*Your task*. Go through the listing below, and from the line containing "You are a GUI" through its last line, transcribe every line exactly, skipping pictures.

....

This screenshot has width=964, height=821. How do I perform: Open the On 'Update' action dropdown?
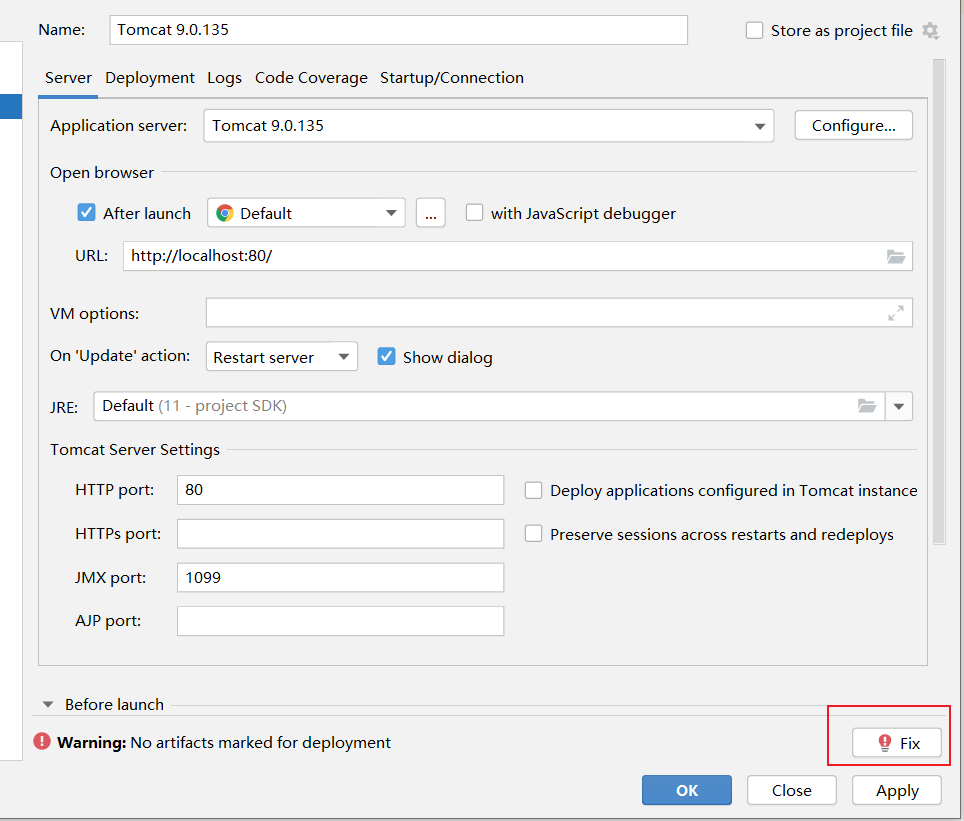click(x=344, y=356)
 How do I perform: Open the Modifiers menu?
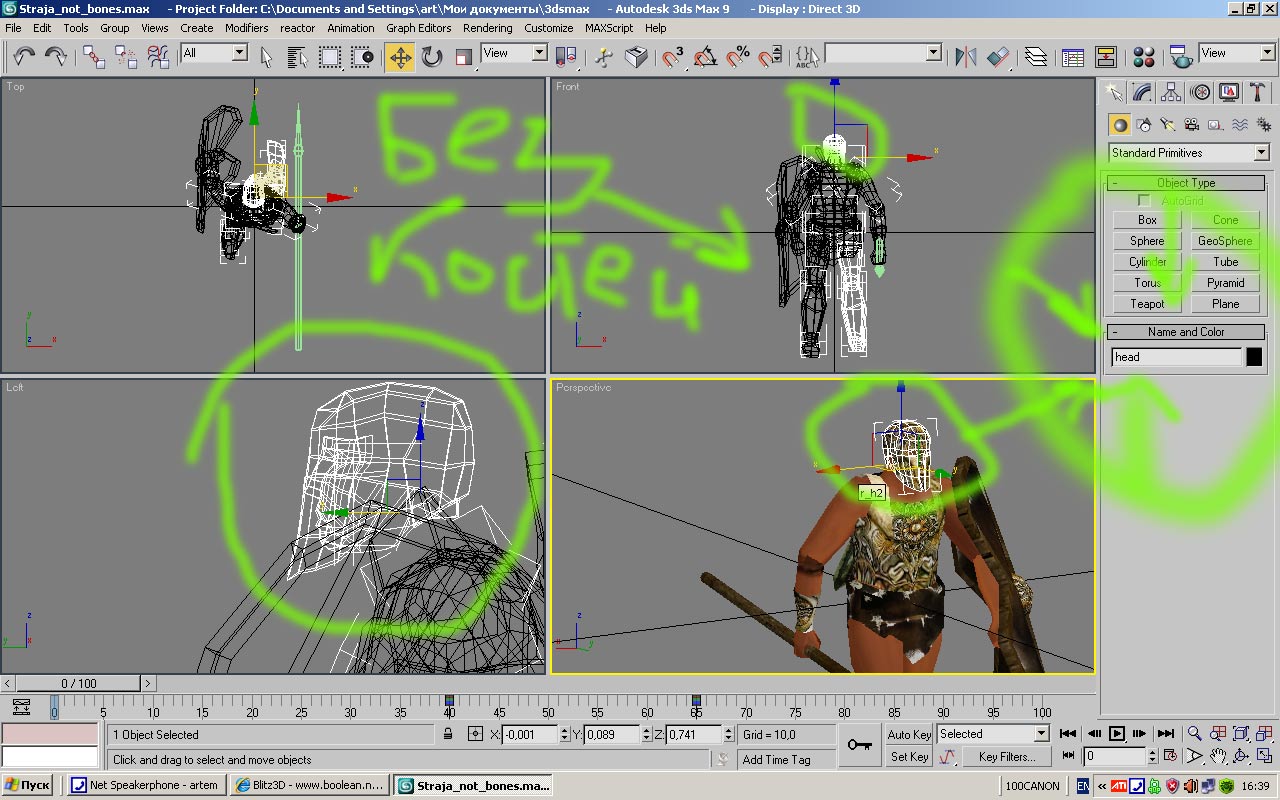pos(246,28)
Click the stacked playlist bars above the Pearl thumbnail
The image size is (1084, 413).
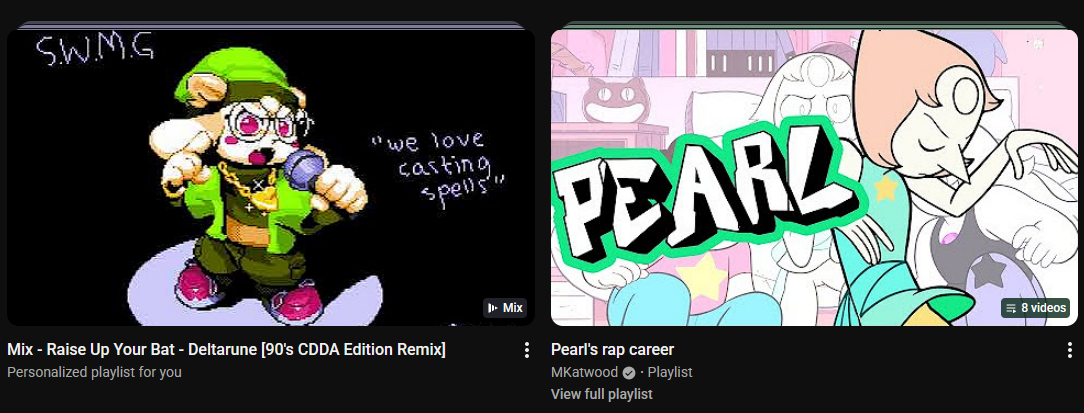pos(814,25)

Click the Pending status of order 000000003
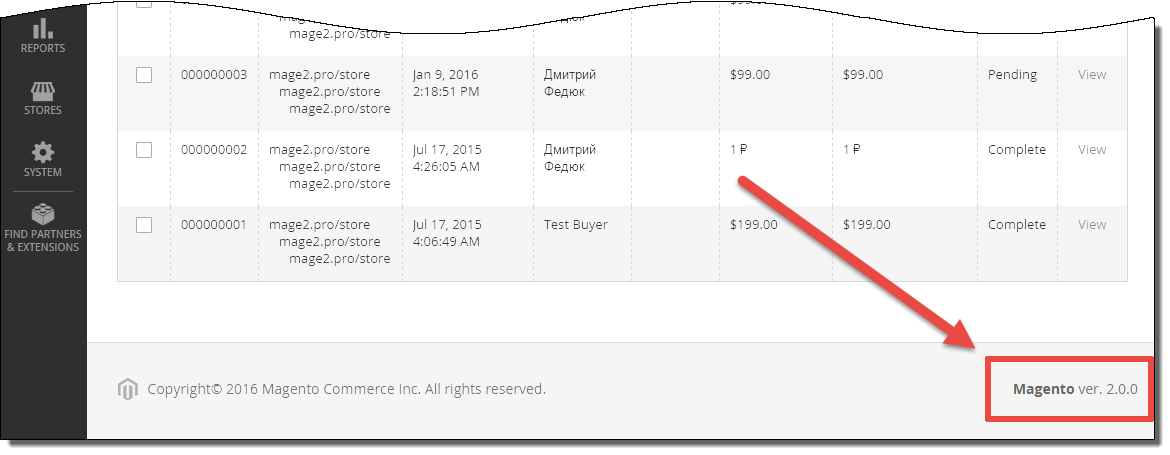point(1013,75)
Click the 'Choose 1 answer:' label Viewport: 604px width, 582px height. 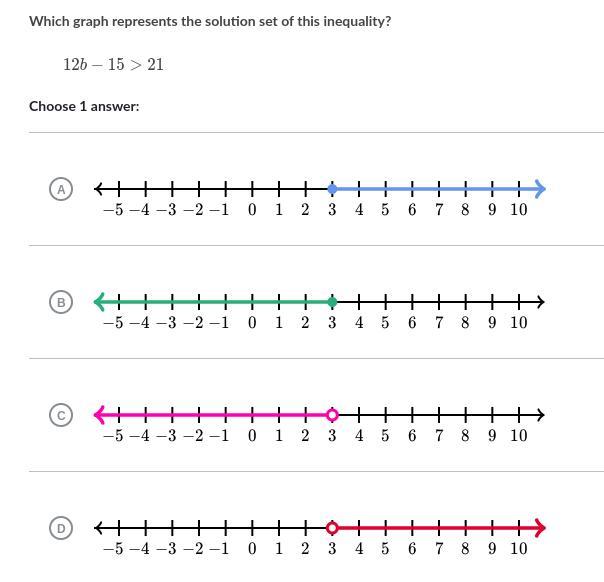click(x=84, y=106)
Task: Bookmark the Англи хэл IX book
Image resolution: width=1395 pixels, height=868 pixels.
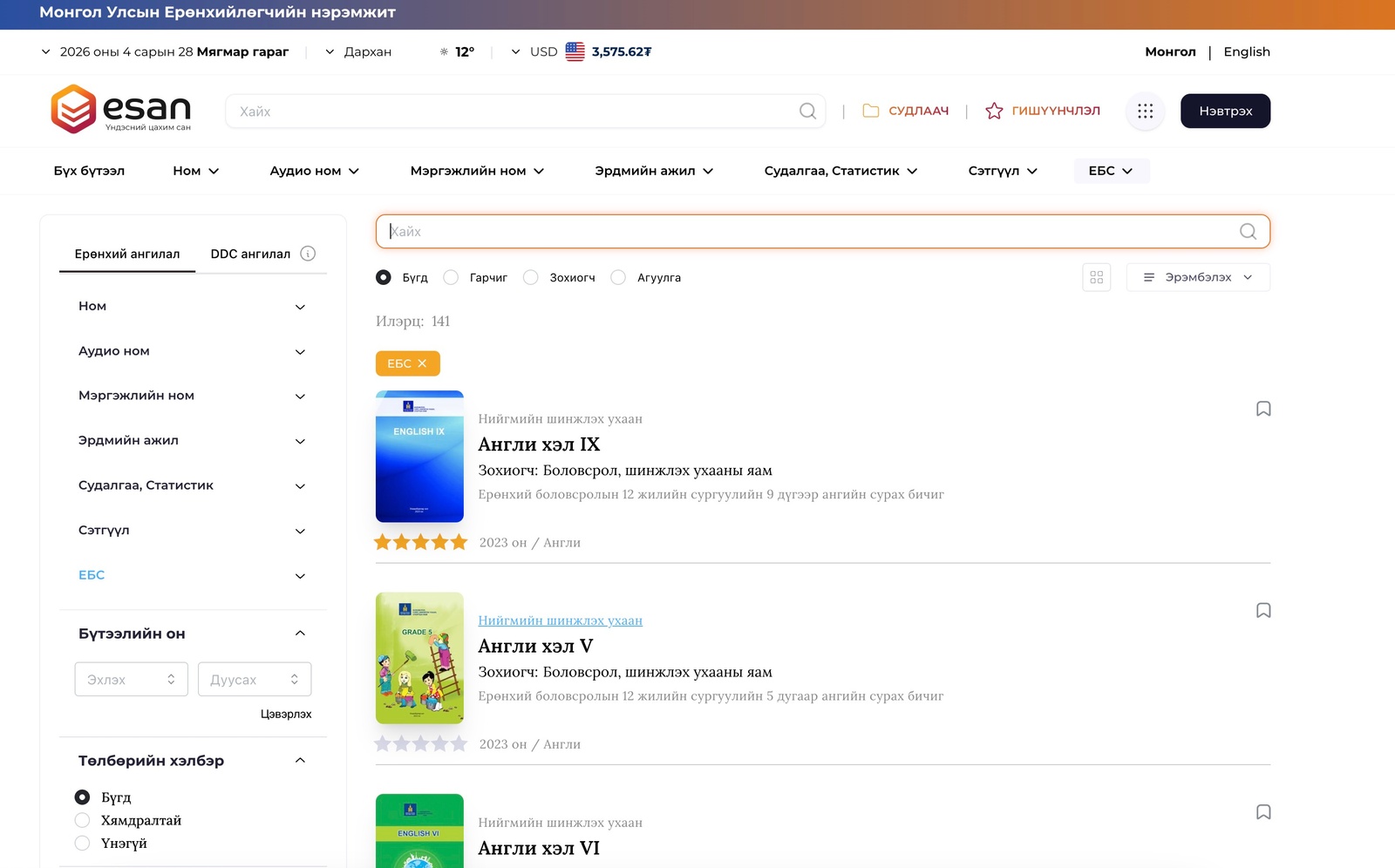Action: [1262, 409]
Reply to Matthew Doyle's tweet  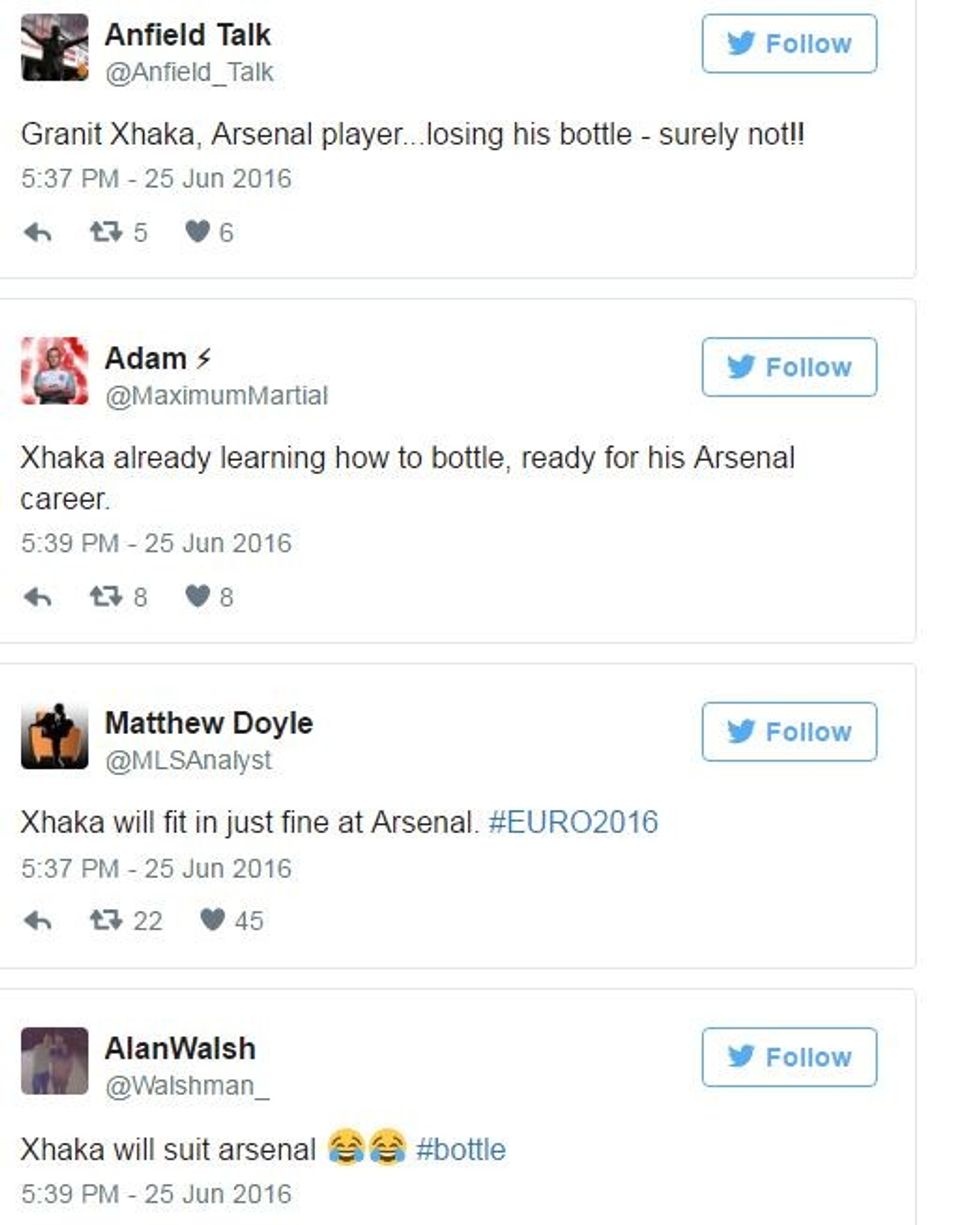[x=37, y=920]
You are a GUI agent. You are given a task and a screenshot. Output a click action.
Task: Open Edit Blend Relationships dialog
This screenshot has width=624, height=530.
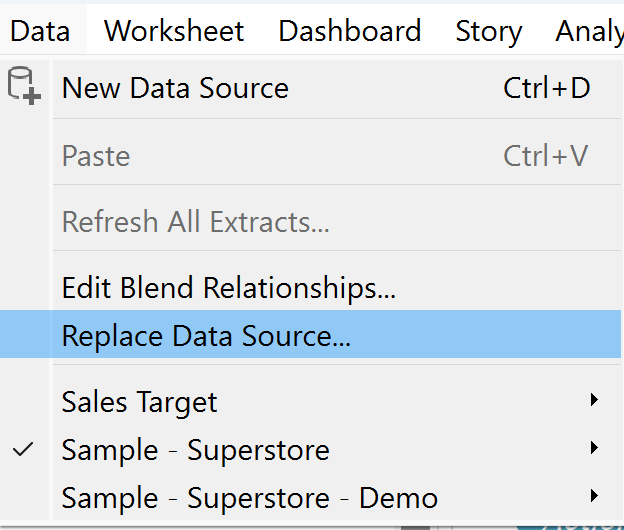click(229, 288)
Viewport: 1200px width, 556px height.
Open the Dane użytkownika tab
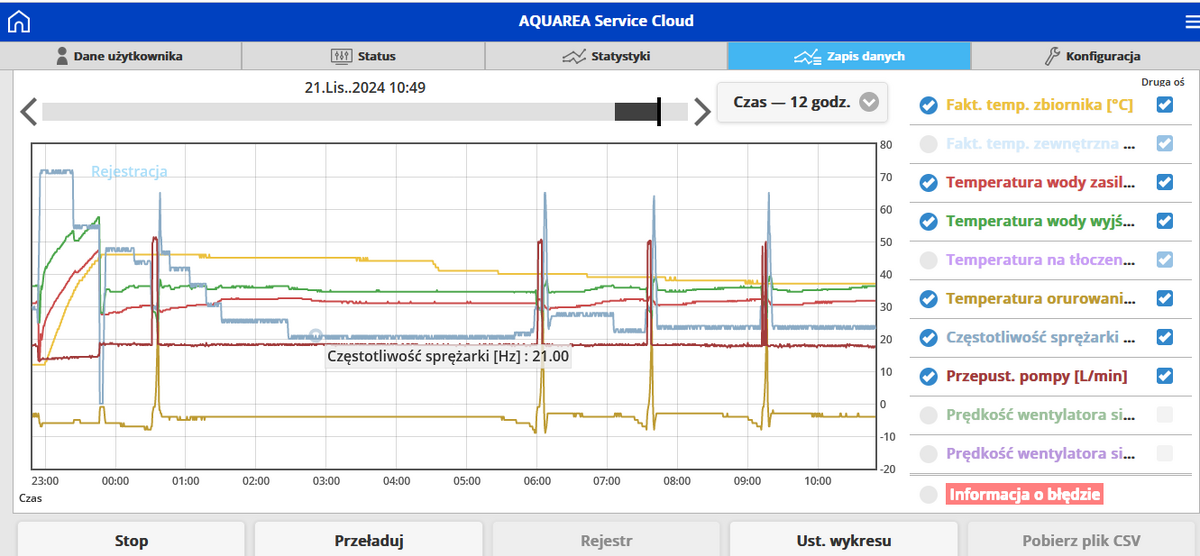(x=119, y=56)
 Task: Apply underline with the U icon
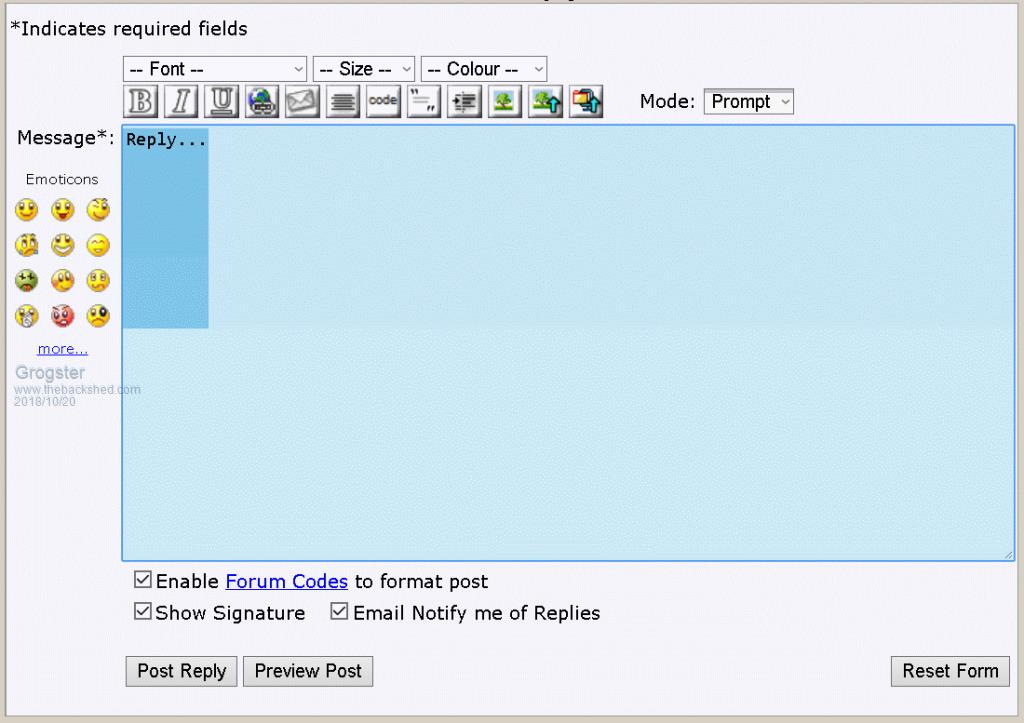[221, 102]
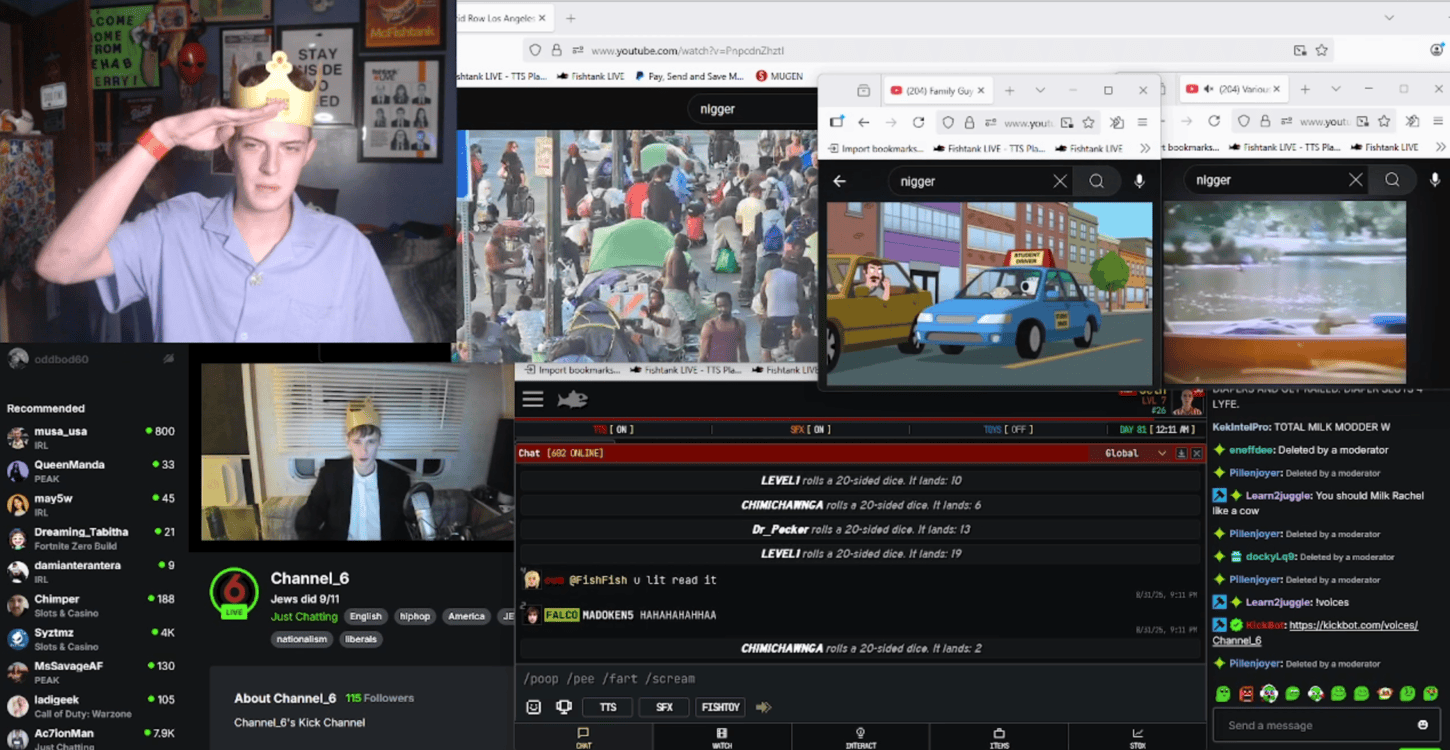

....

*Response*.
You are a GUI agent. You are given a task and a screenshot. Output a click action.
Task: Open Edit Blend Relationships dialog
This screenshot has width=624, height=530.
click(229, 288)
Viewport: 1200px width, 556px height.
Open the Dane użytkownika tab
(x=119, y=56)
 Task: Apply underline with the U icon
[221, 102]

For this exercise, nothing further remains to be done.